March 19, 2018 Source: drugdu 1,245
mHealth devices embedded with artificial intelligence are helping people with diabetes identify dangerous changes in their blood sugar levels before they happen, avoiding serious and sometimes fatal consequences.
The U.S. Food and Drug Administration recently approved a stand-alone continuous glucose monitoring (CGM) system, developed by Medtronic, that reports blood sugar readings every five minutes and can detect a user’s trending blood sugar levels up to an hour in advance and send a smartphone alert.
The technology is designed to be used by patients between 14 and 75 years old who administer multiple doses of insulin every day. It can detect both hyperglycemia (high blood glucose) and hypoglycemia (low blood glucose).
Company officials say an app developed in a partnership with IBM’s Watson Health, called SugarIQ, processes the data coming in from Medtronic’s Guardian Connect CGM device.
"With artificial intelligence technology from IBM Watson Health, the Sugar.IQ assistant continually analyzes how an individual's glucose levels respond to their food intake, insulin dosages, daily routines, and other factors,” Medtronic officials said in a press release. “Together with the Guardian Connect system, the Sugar.IQ assistant can turn difficult-to-determine patterns into personalized, actionable insights.”
“Newer sensors paired with intelligent algorithms that help to both predict and understand glucose excursions, particularly hypoglycemia, will make diabetes safer and more comprehensible for people who inject insulin,” added Dr. Timothy Bailey, Director of the AMCR Institute and clinical associate professor at the University of California, San Diego, in the release. “Greater utilization of smarter CGM systems promises to allow our patients to achieve more glycemic time-in-range and to further reduce the risk of hypoglycemia.”
The technology is the same as that used in Medtronic’s artificial pancreas, the MiniMed 670G, a hybrid closed-loop system approved by the FDA in 2016 that reportedly can detect 98.5 percent of hypoglycemic events.
Medtronic and IBM Watson have been working together on the use of AI in diabetes platforms since 2016, when they announced their partnership at the CES show in Las Vegas.
“Managing diabetes varies greatly by individual and requires making numerous daily decisions related to eating, activity, exercise and medication in order to keep glucose levels under control,” Annette Bruls, president of Medtronic’s global diabetes service and solutions unit, said at the time. “If a person with diabetes glucose levels drops too low, they face the threat of hypoglycemia, which can cause confusion or disorientation and in its most severe forms loss of consciousness, coma or even death. Conversely, if their glucose level is too high over a long period of time, they risk cardiac disease, blindness, renal failure and amputation of fingers and limbs.”
In related news, Johns Hopkins University recently reported that an mHealth app with AI technology helped users with diabetes improve their health and reduce their A1c levels.
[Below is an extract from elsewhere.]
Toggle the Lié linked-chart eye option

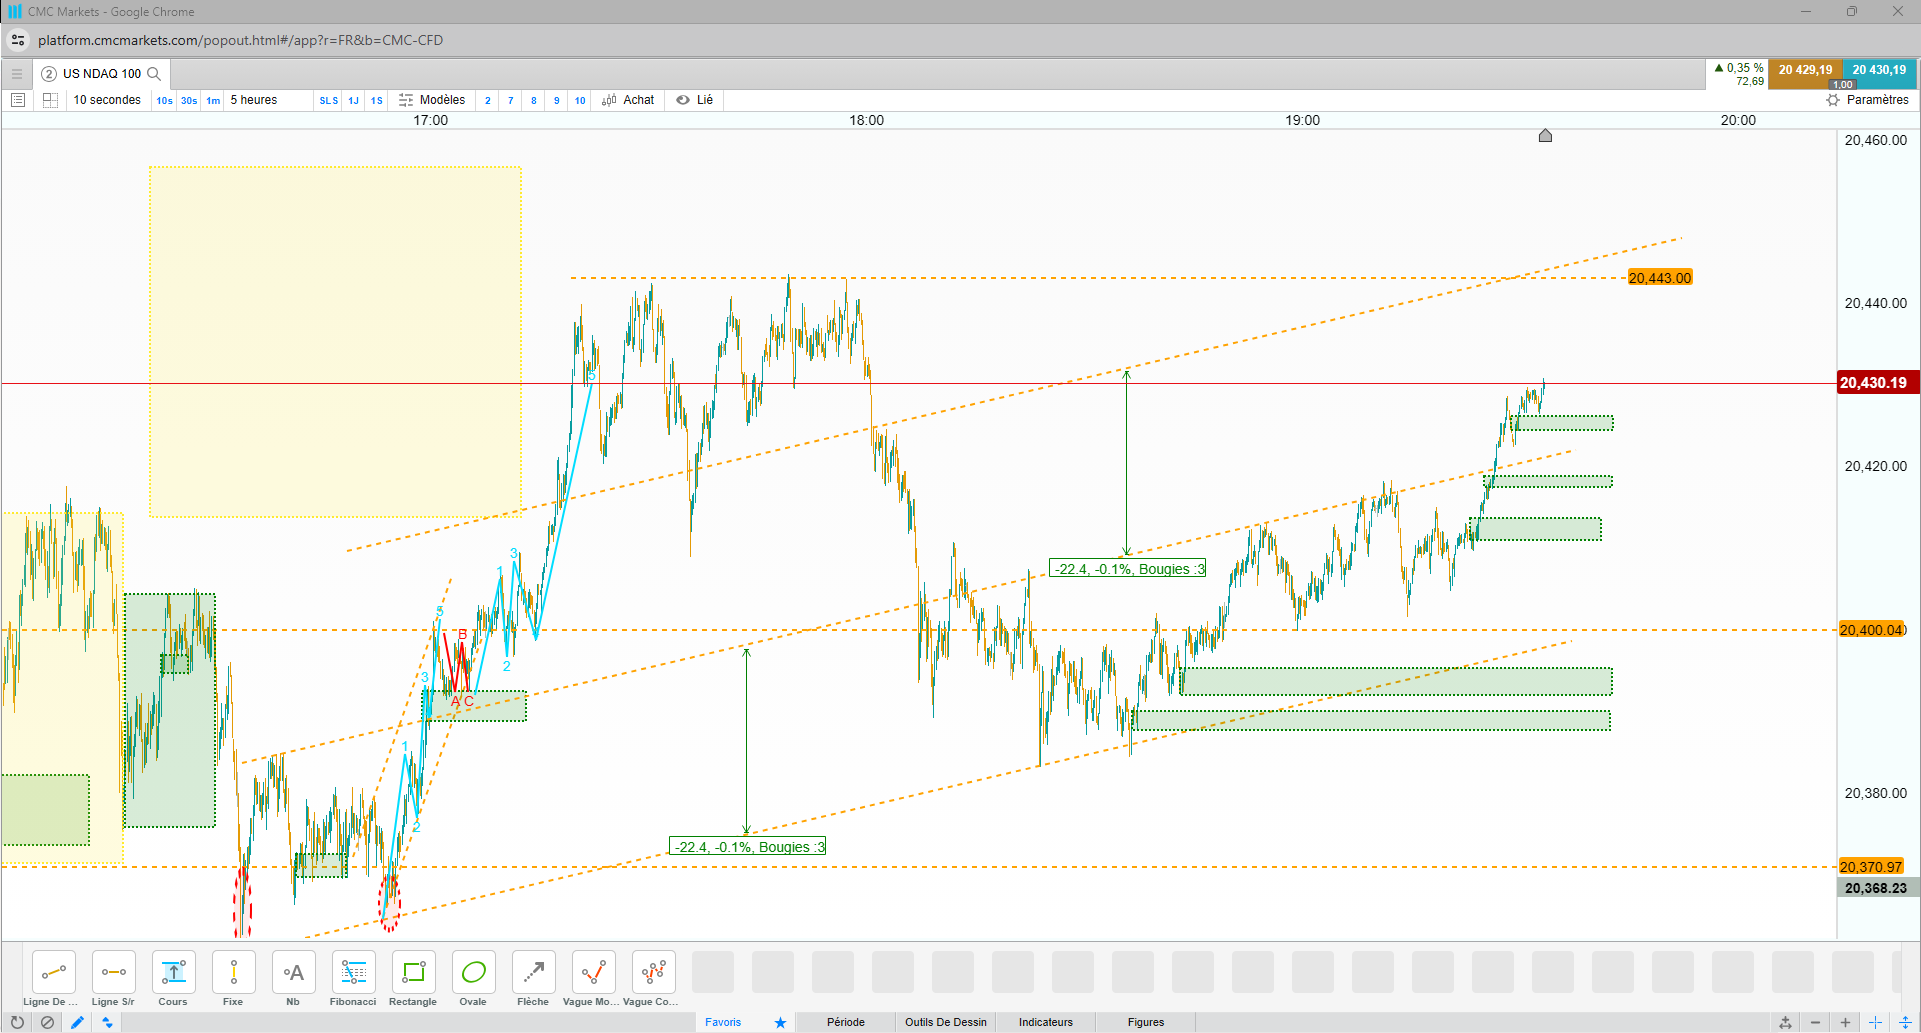coord(695,100)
In a study conducted by the university’s Division of Endocrinology, Diabetes and Metabolism, 55 patients living with diabetes and with different levels of obesity used an mHealth app called Sweetch for three months. The app, developed by an Israeli startup, processes smartphone-originated data streams, including geo-location, schedule, physical activity patterns, driving and walking routes, weather and surroundings, and creates personalized and contextual recommendations.
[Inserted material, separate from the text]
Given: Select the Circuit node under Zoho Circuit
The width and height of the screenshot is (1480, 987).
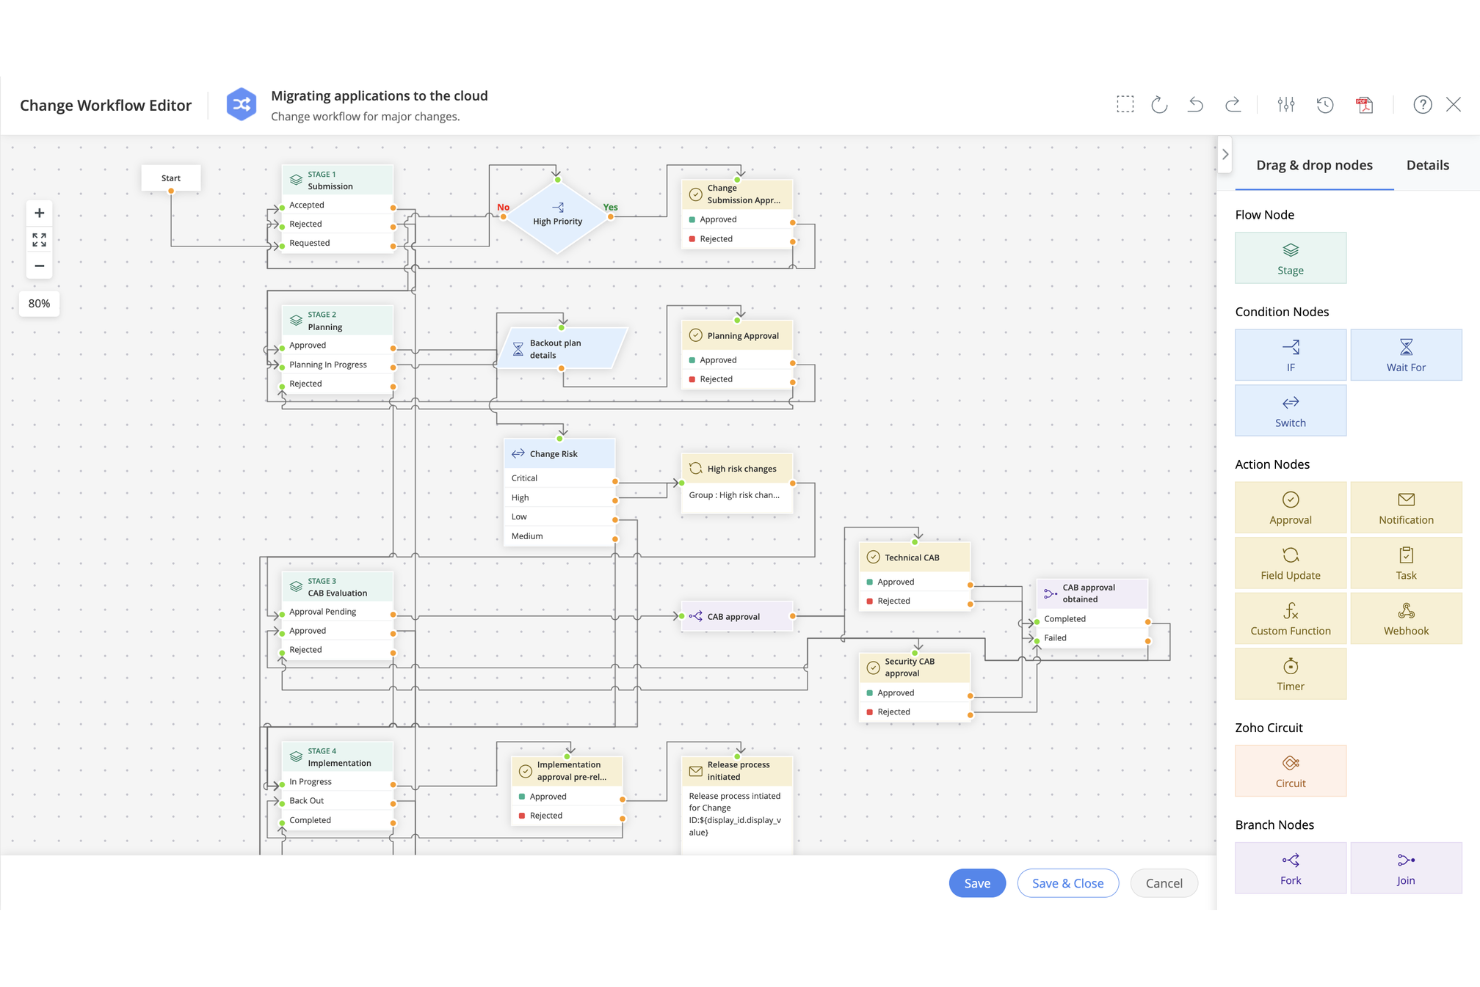Looking at the screenshot, I should click(1290, 771).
According to Johns Hopkins researchers, patients in the study saw retention rates of as high as 86 percent. On average, they saw increases in physical activity by 2.8 Metabolic equivalent (MET)-hours per week per participant, lost an average of 3.5 pounds, reduced waist circumference by 1.4 centimeters, and had a clinically meaningful reduction in A1C of 0.1 percent. Based on previous studies, a weight loss of 2.2 pounds translates into a 16 percent reduction in diabetes risk.
"The fact that the study demonstrated both weight and A1C reductions at only three months suggests that long-term effects will be comparable, if not superior, to existing interventions,” the study’s lead researcher, Nestoras Mathioudakis, MD, MHS, Clinical Director of Endocrinology, Diabetes & Metabolism at Johns Hopkins University, said in a press release. “Most importantly, Sweetch's machine learning technology enables fully automated intervention; hence, supporting larger-scale deployment with greater cost-effectiveness potential when compared with human-based diabetes prevention solutions."
Researchers have recently been pairing AI technology with a wide range of mHealth devices to better manage care for people with diabetes and other chronic conditions.
Just last month, researchers at the University of California in San Francisco announced that a “deep neural network” developed by Cardiogram to analyze a user’s heart rate and step counts through sensors commonly found in the Apple Watch, Android Wear and mHealth devices developed by Fitbit, Garmin and other companies was reportedly 85 percent successful in identifying people with prediabetes.
“While there have been many attempts to build special-purpose glucose-sensing hardware to detect diabetes, this is the first large-scale study showing that ordinary heart rate sensors - when paired with an artificial intelligence-based algorithm - can identify early signs of diabetes,” Cardiogram co-founder Brandon Ballinger said in a press release. “By detecting diabetes earlier, we can help people live longer and healthier lives.”